Although COVID-19 infections and deaths continue to mount (to date, more than 42,000 meat and poultry workers have tested positive and more than 200 have died), meat and poultry production is approaching pre-pandemic levels. But the price shoppers pay in the checkout line is not. According to the National Farmers Union, beef prices are a whopping 25% higher than last year.
Sadly, farmers and ranchers have not shared in those increases. In fact, the prices paid to farmers averaged 4.8% less than last year. And livestock prices in May were down 17% from a year earlier. Unless farmers and ranchers receive additional federal aid, farm income is projected to fall by 12% this year.
What John Tyson didn’t say was that his company, and a handful of others — JBS, Cargill, Smithfield, National Beef — are central to the problems with our food system.
Four corporations account for 85% of beef processed in the United States, 74% of pork, and 60% of poultry. Open and competitive markets for chickens and hogs are no more, as farmers are trapped in contracts that bind them to one company and dictate how they run their operations. The cash market for cattle is all but gone, too.
The problems created by corporate concentration are especially pronounced in the beef industry. Only about 50 plants slaughter and process 98% of all U.S. beef. In fact, 14 packing plants, each slaughtering more than one million animals a year, account for most of the nation’s beef slaughter. And five of these plants constitute beefpacking’s golden triangle — located in the southwest Kansas towns of Garden City, Dodge City and Liberal.
Eaters would seem to have unlimited choice as they cruise the supermarket aisles, but those myriad choices are presented to them by a few companies, who use monopolistic practices to expand their product lines and increase their market share. Take Tyson, for example. Not only is it one of the big four in chicken, pork and beef processing, its portfolio also includes Jimmy Dean, Hillshire Farm, Ball Park, Mexican Original, Nature Raised Farms, Open Prairie Natural Meats and Sara Lee.

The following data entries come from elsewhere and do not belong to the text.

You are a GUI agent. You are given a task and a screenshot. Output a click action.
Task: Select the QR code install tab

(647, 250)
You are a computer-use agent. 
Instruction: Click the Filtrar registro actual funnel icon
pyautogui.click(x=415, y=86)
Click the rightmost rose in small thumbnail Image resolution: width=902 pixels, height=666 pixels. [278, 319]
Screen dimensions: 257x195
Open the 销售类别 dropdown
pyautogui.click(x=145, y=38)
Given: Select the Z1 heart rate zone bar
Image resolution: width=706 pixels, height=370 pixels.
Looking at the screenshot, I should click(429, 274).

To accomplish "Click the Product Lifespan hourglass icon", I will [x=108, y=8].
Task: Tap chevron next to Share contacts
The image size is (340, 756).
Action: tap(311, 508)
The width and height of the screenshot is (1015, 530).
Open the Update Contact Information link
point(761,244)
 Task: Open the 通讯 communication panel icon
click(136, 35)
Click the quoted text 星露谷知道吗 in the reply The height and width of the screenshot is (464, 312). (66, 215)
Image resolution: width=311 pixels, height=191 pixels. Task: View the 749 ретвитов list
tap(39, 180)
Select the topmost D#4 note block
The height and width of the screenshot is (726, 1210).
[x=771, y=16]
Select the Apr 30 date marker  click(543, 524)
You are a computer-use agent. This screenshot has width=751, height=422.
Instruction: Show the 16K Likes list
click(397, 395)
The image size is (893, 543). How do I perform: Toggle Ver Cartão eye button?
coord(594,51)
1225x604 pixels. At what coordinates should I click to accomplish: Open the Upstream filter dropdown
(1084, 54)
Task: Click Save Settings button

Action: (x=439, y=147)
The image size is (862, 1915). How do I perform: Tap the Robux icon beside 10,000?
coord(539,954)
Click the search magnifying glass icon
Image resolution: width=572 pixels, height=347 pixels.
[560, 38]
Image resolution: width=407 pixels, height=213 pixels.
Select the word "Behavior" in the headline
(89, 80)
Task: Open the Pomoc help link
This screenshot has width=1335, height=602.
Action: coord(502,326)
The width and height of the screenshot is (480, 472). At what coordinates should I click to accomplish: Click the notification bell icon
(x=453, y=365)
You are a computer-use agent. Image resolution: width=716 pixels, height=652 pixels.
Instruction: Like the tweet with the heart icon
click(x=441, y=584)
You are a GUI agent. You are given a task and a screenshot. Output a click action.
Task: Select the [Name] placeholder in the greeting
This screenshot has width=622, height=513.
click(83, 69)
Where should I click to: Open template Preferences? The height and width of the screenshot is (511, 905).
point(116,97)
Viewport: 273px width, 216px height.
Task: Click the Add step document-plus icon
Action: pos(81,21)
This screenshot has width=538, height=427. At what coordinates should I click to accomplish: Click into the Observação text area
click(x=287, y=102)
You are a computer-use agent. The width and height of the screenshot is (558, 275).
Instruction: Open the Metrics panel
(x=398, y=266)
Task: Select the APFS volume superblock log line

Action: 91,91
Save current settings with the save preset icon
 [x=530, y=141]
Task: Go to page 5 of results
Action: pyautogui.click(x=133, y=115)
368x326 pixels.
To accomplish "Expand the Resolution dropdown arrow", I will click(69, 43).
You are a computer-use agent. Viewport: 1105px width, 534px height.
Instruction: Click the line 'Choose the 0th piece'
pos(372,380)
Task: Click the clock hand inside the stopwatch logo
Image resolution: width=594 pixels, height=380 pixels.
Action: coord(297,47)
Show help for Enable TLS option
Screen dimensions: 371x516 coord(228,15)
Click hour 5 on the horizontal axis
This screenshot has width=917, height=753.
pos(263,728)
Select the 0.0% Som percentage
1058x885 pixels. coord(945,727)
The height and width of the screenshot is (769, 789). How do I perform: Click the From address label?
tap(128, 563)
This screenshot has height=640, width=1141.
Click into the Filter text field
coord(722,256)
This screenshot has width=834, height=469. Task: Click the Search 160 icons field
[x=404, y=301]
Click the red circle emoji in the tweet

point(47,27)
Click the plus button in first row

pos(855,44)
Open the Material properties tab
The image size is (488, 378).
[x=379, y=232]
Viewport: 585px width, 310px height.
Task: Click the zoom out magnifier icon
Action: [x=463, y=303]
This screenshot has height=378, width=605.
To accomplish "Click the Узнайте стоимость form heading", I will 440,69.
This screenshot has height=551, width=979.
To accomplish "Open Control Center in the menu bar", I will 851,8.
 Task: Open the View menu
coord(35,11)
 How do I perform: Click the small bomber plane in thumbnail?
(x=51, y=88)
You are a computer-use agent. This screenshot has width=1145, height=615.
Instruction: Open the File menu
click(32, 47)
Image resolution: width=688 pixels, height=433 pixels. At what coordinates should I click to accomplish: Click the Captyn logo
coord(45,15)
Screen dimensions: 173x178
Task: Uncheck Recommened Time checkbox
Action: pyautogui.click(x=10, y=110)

As agricultural and food-processing companies have steadily consolidated through mergers and buyouts, independent producers and regional processors have dwindled. Since 1980, four out of 10 farmers who raise cattle and nine out of 10 who raise hogs have gone out of business.
It’s the same story in Kansas’s dairy industry. In 1980, Kansas had 5,600 dairy operations; only 270 remain. Of those, just 29 western Kansas operations produce 85% of the state’s milk.
Such concentration and corporate control of American agriculture and food processing result in lower prices for farmers and higher prices for eaters.
Over the last decade, retail meat prices have risen more than 40%. But during that same time, gross farm income for small- and medium-sized hog and cattle farmers fell by 32%.
When retail meat prices soared in the wake of COVID-19, many shoppers sought alternative sources of meat from farmers, ranchers and small processors, but they quickly found such providers were too few and could not keep up with demand. After all, they had been largely eliminated by the corporate giants that have long dominated our food system.
Sadly, the U.S. government has turned a blind eye to modern-day agribusiness trusts and the monopolistic practices they use to control our food and the farmers and ranchers who produce it.
The meat and poultry industry has been largely successful in blocking meaningful efforts of unions, farmers, politicians, and activists to reform it. The question is, will the public finally demand a more sustainable and equitable food system going forward?